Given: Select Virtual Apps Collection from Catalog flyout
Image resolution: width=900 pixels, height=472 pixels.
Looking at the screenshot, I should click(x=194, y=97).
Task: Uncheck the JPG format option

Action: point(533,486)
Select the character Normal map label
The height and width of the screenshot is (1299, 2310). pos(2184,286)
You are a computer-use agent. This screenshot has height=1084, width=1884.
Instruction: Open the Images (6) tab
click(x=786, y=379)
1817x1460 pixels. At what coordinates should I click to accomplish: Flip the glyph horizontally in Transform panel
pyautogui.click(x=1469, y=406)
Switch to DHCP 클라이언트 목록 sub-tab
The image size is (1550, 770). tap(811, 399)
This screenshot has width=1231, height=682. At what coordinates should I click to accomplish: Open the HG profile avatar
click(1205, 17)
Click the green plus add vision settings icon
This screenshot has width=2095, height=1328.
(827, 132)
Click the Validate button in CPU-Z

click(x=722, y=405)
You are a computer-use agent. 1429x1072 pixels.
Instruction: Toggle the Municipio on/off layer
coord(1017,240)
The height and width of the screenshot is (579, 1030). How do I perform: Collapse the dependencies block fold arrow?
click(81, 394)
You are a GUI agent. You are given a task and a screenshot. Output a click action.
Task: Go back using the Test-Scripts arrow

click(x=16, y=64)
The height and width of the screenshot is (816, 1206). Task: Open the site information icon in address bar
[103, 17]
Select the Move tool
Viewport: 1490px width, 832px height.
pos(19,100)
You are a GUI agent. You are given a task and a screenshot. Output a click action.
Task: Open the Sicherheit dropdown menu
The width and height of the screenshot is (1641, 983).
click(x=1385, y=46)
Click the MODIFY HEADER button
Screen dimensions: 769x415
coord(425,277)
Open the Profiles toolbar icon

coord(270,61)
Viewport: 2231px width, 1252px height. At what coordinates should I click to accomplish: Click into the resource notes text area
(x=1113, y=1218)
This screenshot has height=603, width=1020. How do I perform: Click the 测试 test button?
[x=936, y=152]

> _The task_
Print all the entries exactly as written.

> _Output for this task_
Given: Select Virtual Apps Collection from Catalog flyout
Image resolution: width=900 pixels, height=472 pixels.
Looking at the screenshot, I should click(x=194, y=97).
Task: Uncheck the JPG format option

Action: point(533,486)
Select the character Normal map label
The height and width of the screenshot is (1299, 2310). pos(2184,286)
You are a computer-use agent. This screenshot has height=1084, width=1884.
Instruction: Open the Images (6) tab
click(x=786, y=379)
1817x1460 pixels. At what coordinates should I click to accomplish: Flip the glyph horizontally in Transform panel
pyautogui.click(x=1469, y=406)
Switch to DHCP 클라이언트 목록 sub-tab
The image size is (1550, 770). tap(811, 399)
This screenshot has width=1231, height=682. At what coordinates should I click to accomplish: Open the HG profile avatar
click(1205, 17)
Click the green plus add vision settings icon
This screenshot has width=2095, height=1328.
(827, 132)
Click the Validate button in CPU-Z

click(x=722, y=405)
You are a computer-use agent. 1429x1072 pixels.
Instruction: Toggle the Municipio on/off layer
coord(1017,240)
The height and width of the screenshot is (579, 1030). How do I perform: Collapse the dependencies block fold arrow?
click(81, 394)
You are a GUI agent. You are given a task and a screenshot. Output a click action.
Task: Go back using the Test-Scripts arrow

click(x=16, y=64)
The height and width of the screenshot is (816, 1206). Task: Open the site information icon in address bar
[103, 17]
Select the Move tool
Viewport: 1490px width, 832px height.
pos(19,100)
You are a GUI agent. You are given a task and a screenshot. Output a click action.
Task: Open the Sicherheit dropdown menu
The width and height of the screenshot is (1641, 983).
click(x=1385, y=46)
Click the MODIFY HEADER button
Screen dimensions: 769x415
coord(425,277)
Open the Profiles toolbar icon

coord(270,61)
Viewport: 2231px width, 1252px height. At what coordinates should I click to accomplish: Click into the resource notes text area
(x=1113, y=1218)
This screenshot has height=603, width=1020. How do I perform: Click the 测试 test button?
[x=936, y=152]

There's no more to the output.